The warmth of language that I do not understand speaks of truth and beauty. Kulin Country is a place of seven seasons: winter is breath, summer is the long sun, every seven years is fire season, and every 28 years is flood season. In this explanation of our living experience, the quip that Kulin has four seasons in one day is moot.
To conjure the changing seasons, the walls change colour between reds, oranges and blues. Karen Norris’ lighting design enhances both physical and metaphorical ideas of heat and cold. “Ecology informs you, it’s not just food and weather.” When Gurrborra (Koala) is no longer able to get its water from the eucalyptus leaves, the darkness of the leaves speak of dry earth and we know that Country is sick.
“We mirror our Country”: we are born to be strong, proud and nurturing, like the tallest tree.
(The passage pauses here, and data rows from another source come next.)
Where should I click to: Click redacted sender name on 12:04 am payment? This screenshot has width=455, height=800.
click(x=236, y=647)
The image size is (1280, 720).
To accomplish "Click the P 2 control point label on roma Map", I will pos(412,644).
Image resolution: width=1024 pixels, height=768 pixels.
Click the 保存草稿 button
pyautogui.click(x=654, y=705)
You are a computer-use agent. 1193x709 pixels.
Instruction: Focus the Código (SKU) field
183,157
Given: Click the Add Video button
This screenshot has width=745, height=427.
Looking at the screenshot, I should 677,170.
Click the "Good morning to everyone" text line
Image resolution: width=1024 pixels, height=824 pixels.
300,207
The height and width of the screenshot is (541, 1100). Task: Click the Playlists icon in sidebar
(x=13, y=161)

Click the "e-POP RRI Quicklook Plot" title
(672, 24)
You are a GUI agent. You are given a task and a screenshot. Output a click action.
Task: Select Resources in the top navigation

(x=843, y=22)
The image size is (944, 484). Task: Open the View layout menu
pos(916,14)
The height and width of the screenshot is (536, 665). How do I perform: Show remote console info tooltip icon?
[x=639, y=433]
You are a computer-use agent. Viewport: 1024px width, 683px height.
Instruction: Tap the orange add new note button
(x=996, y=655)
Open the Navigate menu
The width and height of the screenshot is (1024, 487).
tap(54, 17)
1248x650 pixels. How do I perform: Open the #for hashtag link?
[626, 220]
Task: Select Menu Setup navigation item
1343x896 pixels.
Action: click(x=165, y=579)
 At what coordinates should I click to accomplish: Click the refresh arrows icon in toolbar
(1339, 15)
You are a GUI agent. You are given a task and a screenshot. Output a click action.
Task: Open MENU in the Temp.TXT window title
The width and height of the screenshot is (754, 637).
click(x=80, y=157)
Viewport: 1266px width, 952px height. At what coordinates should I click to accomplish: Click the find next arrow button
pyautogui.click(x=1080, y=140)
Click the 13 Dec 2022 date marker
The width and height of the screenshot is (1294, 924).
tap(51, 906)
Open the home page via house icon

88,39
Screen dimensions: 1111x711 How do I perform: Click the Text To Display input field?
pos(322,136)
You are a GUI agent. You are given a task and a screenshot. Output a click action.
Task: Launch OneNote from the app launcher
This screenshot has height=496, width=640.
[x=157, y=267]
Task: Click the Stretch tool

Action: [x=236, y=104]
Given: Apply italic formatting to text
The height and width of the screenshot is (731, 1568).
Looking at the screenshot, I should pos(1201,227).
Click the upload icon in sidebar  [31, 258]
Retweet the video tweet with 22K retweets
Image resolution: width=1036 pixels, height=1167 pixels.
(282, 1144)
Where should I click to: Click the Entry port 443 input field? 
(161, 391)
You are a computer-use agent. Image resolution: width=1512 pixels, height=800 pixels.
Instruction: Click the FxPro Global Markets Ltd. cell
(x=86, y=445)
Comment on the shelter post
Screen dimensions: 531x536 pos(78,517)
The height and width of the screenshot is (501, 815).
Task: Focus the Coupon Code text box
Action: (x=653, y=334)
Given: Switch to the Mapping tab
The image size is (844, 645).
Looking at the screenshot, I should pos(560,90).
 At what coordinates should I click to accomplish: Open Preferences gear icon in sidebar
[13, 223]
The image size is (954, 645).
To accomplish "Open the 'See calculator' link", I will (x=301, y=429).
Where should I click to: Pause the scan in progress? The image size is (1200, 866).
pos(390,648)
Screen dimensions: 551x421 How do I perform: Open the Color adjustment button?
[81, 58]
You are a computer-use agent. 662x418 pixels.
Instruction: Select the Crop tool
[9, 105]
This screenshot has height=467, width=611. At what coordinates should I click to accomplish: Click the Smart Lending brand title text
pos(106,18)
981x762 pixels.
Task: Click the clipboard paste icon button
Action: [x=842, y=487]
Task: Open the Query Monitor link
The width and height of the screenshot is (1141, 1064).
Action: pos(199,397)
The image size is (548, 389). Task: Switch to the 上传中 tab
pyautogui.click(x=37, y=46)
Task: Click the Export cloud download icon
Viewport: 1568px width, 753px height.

Our limbs stretch outward like branches, the creases in our skin are like the creases in bark, and the pattern on our palms, veins and nerve system mirror the tree roots. What we make of our life affects everything. “Country is here to help… we are not listening.”
Seasons in Blak Box closes with a song traditionally sung before a smoking ceremony to remove bad spirits. The sound of harmonised language cleanses the spirit. Then a quiet darkness descends and our eyes are drawn inward to the centre of the circle. The spaceship has landed and we are left sitting around a campfire with no fire, looking at a large expanse of the coloniser’s perfectly manicured lawn.
In the darkness, I yearn for the red and oranges of Norris’ lighting design. Or better still, a real campfire with warmth, colour, sound, smell and fire’s promise of renewal. With a fire to unite us, would we, the audience, unite? Without the fire – just the bright white light beneath the chairs – the invitation seems to be to take the information we have been given and to blast off to a better way of living.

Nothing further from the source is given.